#### [Problem requirements]
Give again only those lines from the start of the entries through the line holding "The image size is (1568, 782).", leaving them as they are.

#### [Provided information]
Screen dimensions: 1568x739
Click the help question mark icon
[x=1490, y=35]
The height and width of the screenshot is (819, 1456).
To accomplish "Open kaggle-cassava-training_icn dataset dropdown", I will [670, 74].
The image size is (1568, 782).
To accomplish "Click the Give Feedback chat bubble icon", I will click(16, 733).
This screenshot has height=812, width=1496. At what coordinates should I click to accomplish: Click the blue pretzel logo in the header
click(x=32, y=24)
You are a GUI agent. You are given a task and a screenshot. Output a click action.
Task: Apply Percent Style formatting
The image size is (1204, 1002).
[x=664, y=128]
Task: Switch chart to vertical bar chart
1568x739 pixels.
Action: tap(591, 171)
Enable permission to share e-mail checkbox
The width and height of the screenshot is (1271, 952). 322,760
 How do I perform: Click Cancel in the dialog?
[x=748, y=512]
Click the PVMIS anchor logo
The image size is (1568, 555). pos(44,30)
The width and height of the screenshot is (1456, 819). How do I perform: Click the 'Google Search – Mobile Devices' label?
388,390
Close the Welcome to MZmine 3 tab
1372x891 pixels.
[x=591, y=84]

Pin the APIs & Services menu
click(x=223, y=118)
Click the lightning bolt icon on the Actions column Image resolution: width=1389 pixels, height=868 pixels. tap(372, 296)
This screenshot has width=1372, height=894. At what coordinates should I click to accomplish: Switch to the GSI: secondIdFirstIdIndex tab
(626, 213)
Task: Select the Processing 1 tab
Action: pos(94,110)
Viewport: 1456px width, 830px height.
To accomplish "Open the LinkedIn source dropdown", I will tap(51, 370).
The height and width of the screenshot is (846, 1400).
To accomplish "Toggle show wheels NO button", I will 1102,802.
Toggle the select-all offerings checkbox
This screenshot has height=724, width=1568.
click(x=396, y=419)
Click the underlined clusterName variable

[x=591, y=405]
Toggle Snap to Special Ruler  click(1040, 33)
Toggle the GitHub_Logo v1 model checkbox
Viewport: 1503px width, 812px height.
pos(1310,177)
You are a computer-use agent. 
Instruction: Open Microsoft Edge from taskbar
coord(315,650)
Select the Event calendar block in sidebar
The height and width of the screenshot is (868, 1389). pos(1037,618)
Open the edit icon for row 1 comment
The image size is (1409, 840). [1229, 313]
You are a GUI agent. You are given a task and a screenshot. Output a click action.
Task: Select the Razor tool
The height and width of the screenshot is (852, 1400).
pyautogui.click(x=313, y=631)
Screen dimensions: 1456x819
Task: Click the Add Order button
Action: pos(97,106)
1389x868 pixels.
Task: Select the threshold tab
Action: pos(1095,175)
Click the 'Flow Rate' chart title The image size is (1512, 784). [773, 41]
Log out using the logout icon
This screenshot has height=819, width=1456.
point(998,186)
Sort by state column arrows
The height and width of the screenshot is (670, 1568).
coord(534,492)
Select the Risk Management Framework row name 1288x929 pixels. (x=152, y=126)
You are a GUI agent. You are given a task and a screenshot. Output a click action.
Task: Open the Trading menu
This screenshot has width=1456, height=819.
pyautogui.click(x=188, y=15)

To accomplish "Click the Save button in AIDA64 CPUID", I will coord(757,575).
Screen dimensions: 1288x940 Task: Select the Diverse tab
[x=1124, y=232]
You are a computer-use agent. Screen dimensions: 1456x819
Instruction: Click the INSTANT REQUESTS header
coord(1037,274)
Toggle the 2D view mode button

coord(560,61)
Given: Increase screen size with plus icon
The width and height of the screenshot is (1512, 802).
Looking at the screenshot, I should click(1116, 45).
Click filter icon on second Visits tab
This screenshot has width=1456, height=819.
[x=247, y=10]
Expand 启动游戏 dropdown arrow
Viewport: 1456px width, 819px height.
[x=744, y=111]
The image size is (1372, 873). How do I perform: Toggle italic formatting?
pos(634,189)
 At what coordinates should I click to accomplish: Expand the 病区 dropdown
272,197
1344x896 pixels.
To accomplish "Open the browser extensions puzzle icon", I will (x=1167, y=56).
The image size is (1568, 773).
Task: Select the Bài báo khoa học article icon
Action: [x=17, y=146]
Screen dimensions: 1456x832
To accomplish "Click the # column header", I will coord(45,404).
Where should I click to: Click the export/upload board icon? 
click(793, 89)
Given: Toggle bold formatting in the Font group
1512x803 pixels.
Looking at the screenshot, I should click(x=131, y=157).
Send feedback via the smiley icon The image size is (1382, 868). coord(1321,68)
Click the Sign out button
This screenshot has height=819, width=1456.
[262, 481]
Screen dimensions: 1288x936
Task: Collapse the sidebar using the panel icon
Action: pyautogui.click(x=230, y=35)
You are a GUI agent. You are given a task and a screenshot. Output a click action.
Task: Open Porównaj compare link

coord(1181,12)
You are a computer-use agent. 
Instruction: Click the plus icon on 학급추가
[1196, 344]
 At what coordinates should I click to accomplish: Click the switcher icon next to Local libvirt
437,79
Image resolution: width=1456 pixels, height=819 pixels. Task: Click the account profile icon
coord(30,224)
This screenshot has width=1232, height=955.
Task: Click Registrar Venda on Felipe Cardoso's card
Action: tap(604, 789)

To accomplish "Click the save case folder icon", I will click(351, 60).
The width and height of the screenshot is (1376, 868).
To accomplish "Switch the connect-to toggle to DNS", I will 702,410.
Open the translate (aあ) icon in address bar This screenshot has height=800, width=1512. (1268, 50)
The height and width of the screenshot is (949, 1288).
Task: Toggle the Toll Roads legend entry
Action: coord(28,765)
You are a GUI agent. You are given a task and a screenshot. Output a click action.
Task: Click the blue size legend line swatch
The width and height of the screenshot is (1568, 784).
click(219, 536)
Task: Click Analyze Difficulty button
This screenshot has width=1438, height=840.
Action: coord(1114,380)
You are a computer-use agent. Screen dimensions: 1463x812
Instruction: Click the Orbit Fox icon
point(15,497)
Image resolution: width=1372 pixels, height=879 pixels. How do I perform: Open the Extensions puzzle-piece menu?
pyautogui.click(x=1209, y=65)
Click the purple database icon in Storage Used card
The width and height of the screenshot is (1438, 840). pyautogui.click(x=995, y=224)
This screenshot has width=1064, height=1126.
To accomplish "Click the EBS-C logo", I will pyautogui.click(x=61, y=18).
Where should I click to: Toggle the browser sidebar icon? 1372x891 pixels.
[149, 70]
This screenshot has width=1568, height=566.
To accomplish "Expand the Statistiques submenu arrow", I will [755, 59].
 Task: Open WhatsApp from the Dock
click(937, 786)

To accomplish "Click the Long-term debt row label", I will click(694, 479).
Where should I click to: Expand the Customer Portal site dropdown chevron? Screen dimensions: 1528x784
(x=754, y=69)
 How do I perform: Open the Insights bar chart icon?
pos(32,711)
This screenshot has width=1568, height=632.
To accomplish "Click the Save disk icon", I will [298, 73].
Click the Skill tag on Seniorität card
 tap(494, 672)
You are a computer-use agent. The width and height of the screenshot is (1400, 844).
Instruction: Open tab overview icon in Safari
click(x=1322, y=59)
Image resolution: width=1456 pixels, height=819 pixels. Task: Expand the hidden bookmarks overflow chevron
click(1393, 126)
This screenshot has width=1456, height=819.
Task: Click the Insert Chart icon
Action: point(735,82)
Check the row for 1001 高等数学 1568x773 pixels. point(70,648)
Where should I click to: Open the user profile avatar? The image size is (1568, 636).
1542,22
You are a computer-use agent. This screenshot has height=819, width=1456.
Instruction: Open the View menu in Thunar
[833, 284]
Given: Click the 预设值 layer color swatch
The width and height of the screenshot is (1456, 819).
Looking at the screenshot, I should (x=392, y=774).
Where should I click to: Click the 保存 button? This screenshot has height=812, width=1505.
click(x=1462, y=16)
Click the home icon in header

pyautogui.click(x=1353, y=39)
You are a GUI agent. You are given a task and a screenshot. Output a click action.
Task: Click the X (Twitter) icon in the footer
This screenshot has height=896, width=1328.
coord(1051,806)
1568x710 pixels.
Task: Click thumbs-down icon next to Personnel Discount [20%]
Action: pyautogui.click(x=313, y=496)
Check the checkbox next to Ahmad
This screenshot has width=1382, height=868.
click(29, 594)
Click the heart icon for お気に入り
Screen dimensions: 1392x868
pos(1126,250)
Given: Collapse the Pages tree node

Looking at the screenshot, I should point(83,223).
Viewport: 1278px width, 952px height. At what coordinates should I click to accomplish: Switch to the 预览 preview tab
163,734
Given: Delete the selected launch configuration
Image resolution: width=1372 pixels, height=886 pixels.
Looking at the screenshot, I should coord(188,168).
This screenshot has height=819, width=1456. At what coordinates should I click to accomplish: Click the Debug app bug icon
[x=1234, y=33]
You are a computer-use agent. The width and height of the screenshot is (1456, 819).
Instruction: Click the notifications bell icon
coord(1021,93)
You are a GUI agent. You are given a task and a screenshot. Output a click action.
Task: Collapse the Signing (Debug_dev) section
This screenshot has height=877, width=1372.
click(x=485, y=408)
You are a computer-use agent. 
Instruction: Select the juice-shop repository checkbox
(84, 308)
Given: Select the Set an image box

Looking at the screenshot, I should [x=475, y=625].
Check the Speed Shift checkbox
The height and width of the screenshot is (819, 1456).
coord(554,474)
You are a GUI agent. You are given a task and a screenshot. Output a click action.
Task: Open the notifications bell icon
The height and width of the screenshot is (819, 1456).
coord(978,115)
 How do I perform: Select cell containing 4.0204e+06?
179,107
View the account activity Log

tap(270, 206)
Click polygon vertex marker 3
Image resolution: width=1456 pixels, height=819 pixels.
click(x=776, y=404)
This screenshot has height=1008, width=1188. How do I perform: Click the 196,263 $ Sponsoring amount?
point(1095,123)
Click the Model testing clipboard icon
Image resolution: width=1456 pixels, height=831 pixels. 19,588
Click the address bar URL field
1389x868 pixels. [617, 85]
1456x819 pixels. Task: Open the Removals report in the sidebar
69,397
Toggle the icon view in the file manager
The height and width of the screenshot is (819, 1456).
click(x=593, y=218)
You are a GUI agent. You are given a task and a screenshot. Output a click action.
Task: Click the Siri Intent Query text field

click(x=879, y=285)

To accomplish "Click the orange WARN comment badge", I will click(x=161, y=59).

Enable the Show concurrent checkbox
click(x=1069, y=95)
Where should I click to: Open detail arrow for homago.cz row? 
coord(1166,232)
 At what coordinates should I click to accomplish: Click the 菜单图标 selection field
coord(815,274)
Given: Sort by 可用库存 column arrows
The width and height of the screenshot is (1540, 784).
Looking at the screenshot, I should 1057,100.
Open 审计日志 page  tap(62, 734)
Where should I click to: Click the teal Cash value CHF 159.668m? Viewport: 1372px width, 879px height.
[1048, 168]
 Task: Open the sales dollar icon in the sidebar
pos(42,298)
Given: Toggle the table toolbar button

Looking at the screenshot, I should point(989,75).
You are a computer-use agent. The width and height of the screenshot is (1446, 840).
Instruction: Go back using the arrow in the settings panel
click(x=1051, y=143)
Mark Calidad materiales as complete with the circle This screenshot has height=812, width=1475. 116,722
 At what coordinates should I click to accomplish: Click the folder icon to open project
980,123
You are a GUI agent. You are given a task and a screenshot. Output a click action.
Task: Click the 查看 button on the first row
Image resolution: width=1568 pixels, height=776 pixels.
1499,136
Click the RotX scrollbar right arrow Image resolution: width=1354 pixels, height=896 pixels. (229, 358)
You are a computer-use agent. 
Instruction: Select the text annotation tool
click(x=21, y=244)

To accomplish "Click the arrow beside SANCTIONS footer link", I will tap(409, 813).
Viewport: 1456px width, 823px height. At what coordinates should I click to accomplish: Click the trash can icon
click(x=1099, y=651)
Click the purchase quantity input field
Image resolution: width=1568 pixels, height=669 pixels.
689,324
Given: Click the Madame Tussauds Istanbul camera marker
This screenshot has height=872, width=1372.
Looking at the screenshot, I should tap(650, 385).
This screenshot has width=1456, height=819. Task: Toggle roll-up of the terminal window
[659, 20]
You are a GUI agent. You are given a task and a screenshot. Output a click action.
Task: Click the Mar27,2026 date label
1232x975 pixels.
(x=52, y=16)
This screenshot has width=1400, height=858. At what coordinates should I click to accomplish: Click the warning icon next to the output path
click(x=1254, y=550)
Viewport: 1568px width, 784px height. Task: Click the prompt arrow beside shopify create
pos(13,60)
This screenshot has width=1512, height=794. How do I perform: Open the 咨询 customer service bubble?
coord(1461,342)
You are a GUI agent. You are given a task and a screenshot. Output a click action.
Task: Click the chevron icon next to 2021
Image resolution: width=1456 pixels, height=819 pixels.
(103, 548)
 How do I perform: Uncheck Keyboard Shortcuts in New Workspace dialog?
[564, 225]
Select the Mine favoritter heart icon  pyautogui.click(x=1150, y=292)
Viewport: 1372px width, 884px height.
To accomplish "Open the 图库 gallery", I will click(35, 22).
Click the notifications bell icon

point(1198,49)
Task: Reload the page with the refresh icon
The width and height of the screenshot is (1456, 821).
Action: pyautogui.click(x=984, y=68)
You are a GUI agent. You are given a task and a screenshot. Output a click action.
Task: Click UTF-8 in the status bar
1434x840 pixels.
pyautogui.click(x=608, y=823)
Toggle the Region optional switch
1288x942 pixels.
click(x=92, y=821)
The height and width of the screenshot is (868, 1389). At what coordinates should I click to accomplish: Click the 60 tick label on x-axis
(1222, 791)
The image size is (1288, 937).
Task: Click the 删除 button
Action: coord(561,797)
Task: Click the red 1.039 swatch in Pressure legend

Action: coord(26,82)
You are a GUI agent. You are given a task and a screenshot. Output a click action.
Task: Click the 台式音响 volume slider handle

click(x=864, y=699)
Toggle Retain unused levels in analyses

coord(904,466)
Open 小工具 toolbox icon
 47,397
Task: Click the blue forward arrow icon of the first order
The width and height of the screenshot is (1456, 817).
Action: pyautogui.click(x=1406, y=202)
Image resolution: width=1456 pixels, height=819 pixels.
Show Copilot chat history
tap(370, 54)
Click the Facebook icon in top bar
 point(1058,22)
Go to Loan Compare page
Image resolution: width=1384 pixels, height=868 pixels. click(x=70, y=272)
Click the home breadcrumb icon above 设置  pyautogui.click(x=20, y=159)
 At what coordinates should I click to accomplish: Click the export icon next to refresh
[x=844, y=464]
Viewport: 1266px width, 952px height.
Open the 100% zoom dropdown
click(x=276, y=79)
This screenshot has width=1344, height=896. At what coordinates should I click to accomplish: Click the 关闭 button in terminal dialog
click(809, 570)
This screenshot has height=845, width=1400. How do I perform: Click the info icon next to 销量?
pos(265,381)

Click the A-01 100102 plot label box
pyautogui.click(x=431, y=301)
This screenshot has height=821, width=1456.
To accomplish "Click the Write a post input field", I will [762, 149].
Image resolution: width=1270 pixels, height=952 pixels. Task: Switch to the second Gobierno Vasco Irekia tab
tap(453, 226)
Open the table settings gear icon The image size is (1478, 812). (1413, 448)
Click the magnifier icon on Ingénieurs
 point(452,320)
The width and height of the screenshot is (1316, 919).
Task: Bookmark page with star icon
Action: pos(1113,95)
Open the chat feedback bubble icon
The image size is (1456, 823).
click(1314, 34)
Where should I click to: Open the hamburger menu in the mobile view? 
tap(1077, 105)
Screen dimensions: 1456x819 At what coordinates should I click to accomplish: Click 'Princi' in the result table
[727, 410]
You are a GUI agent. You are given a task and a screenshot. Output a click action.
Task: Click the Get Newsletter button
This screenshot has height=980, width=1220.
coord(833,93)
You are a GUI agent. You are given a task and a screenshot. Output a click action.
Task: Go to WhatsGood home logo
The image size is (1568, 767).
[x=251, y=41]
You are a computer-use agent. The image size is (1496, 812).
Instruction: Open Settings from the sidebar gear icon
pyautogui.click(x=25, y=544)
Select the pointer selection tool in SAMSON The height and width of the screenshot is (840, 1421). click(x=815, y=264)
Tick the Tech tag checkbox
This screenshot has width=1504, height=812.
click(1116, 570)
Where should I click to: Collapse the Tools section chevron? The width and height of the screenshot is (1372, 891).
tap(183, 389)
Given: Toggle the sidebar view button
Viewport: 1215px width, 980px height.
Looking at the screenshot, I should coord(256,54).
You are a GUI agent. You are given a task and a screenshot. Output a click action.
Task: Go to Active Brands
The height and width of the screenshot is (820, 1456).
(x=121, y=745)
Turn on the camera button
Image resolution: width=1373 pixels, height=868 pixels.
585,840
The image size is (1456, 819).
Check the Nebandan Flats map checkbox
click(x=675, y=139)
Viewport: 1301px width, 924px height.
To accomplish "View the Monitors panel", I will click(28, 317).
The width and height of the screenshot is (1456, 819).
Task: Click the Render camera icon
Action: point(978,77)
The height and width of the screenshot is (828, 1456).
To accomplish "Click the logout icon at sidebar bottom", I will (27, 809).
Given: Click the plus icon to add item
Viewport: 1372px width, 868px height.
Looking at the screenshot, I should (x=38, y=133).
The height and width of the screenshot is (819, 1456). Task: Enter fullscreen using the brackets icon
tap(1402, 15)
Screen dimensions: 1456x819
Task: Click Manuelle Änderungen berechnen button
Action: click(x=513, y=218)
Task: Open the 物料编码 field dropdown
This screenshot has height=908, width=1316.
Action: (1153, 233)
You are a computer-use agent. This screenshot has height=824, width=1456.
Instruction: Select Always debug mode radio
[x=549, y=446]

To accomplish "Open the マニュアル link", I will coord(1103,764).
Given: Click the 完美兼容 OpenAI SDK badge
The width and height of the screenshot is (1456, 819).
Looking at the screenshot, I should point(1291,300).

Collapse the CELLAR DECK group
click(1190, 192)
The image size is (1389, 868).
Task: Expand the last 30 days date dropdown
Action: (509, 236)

#### [Output below]
Screen dimensions: 1568x739
Click the help question mark icon
[x=1490, y=35]
The height and width of the screenshot is (819, 1456).
To accomplish "Open kaggle-cassava-training_icn dataset dropdown", I will [670, 74].
The image size is (1568, 782).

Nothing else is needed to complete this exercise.